Continuous delivery for machine learning (CD4ML)

May 2020

Applying machine learning to make the business applications and services intelligent is more than just training models and serving them. It requires implementing end-to-end and continuously repeatable cycles of training, testing, deploying, monitoring and operating the models. Continuous delivery for machine learning (CD4ML) is a technique that enables reliable end-to-end cycles of development, deploying and monitoring machine learning models. The underpinning technology stack to enable CD4ML includes tooling for accessing and discovering data, version control of artefacts (such as data, model and code), continuous delivery pipelines, automated environment provisioning for various deployments and experiments, model performance assessment and tracking, and model operational observability. Companies can choose their own tool set depending on their existing tech stack. CD4ML emphasizes automation and removing manual handoffs. CD4ML is our de facto approach for developing ML models.

Nov 2019

With an increased popularity of ML-based applications, and the technical complexity involved in building them, our teams rely heavily on continuous delivery for machine learning (CD4ML) to deliver such applications safely, quickly and in a sustainable manner. CD4ML is the discipline of bringing CD principles and practices to ML applications. It removes long cycle times between training models and deploying them to production. CD4ML removes manual handoffs between different teams, data engineers, data scientists and ML engineers in the end-to-end process of build and deployment of a model served by an application. Using CD4ML, our teams have successfully implemented the automated versioning, testing and deployment of all components of ML-based applications: data, model and code.

Apr 2019

Continuous delivery for machine learning (CD4ML) models apply continuous delivery practices to developing machine learning models so that they are always ready for production. This technique addresses two main problems of traditional machine learning model development: long cycle time between training models and deploying them to production, which often includes manually converting the model to production-ready code; and using production models that had been trained with stale data.
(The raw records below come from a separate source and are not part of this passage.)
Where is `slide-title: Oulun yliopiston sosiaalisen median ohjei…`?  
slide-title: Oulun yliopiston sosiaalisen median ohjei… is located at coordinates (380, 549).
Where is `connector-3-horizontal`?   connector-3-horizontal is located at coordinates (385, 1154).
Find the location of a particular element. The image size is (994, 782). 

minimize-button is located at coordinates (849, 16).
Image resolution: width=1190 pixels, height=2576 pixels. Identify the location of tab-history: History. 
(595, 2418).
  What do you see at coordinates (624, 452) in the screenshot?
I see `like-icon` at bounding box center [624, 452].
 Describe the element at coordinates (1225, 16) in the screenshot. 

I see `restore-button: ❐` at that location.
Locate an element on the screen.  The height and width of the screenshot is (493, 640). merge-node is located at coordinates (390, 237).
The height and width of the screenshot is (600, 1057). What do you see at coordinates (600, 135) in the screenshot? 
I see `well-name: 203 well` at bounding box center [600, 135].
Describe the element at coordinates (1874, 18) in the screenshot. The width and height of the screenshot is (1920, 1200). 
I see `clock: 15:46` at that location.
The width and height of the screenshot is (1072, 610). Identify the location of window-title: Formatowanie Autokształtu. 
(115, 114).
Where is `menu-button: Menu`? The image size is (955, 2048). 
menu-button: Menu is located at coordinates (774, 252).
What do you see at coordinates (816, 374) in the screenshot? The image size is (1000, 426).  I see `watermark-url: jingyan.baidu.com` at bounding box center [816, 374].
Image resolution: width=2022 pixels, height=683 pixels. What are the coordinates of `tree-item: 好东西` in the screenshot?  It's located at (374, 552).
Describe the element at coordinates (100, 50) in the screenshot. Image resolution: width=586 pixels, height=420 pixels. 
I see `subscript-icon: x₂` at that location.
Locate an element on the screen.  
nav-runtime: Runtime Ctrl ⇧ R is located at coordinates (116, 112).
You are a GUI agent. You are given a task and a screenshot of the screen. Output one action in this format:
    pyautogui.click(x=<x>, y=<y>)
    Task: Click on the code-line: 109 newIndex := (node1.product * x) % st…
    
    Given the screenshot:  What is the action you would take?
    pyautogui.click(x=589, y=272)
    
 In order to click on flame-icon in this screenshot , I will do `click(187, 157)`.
A continuous delivery pipeline of a machine learning model has two triggers: (1) changes to the structure of the model and (2) changes to the training and test data sets. For this to work we need to both version the data sets and the model's source code. The pipeline often includes steps such as testing the model against the test data set, applying automatic conversion of the model (if necessary) with tools such as H2O, and deploying the model to production to deliver value.